Twitter 2.0’s trial and error approach continues, with the platform now backtracking on its move to restrict tweet access to non-logged in users.
Well, to a certain degree.
Today, Search Engine Roundtable reported that Twitter has implemented a new process that will ensure tweets are viewable by unregistered users, and are importantly still indexed by Google, which was an unintended side effect of its recent tweet viewing restrictions.
As per SER:
“Twitter made a change in the past 24 hours or so that now Google and unregistered users can see the tweet, but there is a modal that overlays asking users to sign up for Twitter. That means Google Search can now crawl and render tweets and see the content in the tweet, thus index it and ultimately rank that content.”

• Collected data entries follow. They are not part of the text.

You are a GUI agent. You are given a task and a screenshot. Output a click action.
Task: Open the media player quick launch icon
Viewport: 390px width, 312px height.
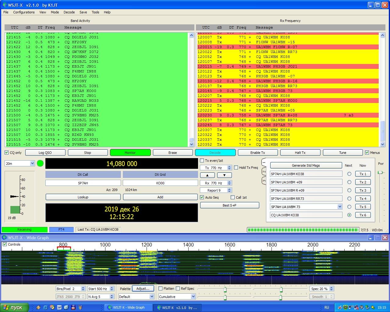[52, 307]
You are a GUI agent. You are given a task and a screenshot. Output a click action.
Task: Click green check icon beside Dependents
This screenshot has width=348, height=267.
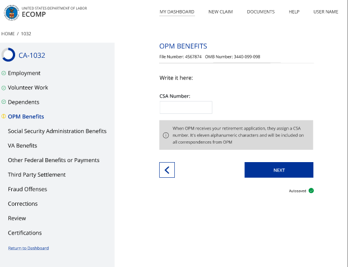tap(3, 102)
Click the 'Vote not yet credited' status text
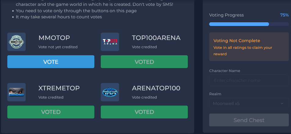This screenshot has height=134, width=291. [x=58, y=47]
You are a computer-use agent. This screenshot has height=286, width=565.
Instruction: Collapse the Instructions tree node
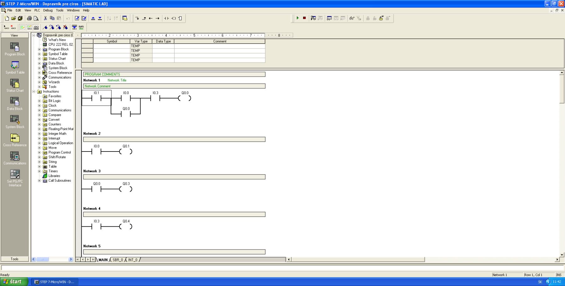34,91
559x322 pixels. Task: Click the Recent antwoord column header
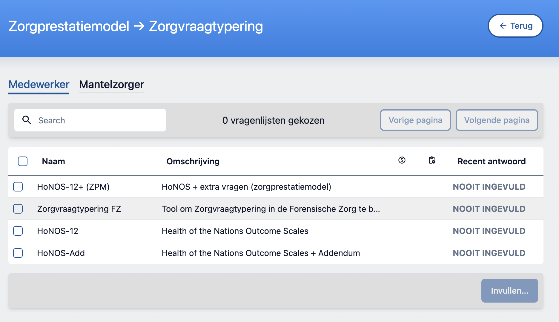[x=492, y=161]
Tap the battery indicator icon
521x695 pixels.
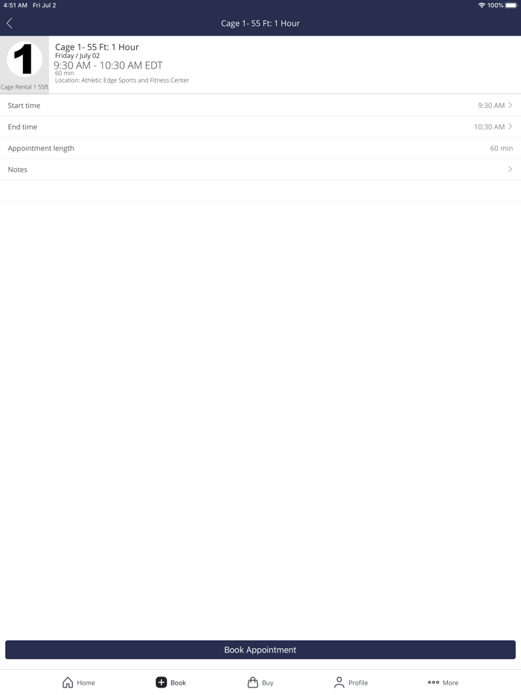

Last Friday, as part of its broader efforts to combat data scrapers, Twitter took the controversial step of blocking all non-logged in users from viewing tweets, prompting visitors, instead, to sign up and log-in to the app.
That was a precursor to Twitter’s even more controversial decision to implement limits on how many tweets users can view in a given time frame, which was the latest Elon-led move to spark angst among the Twittersphere.
As a result, Twitter also, inadvertently, limited tweet access to Google’s crawlers as well, which saw a massive drop in tweets appearing in SERPs, a key traffic driver for the app.
Twitter has wisely now corrected this, while also seemingly imposing new restrictions on tweet viewing, keeping in line with its new anti-scraping push.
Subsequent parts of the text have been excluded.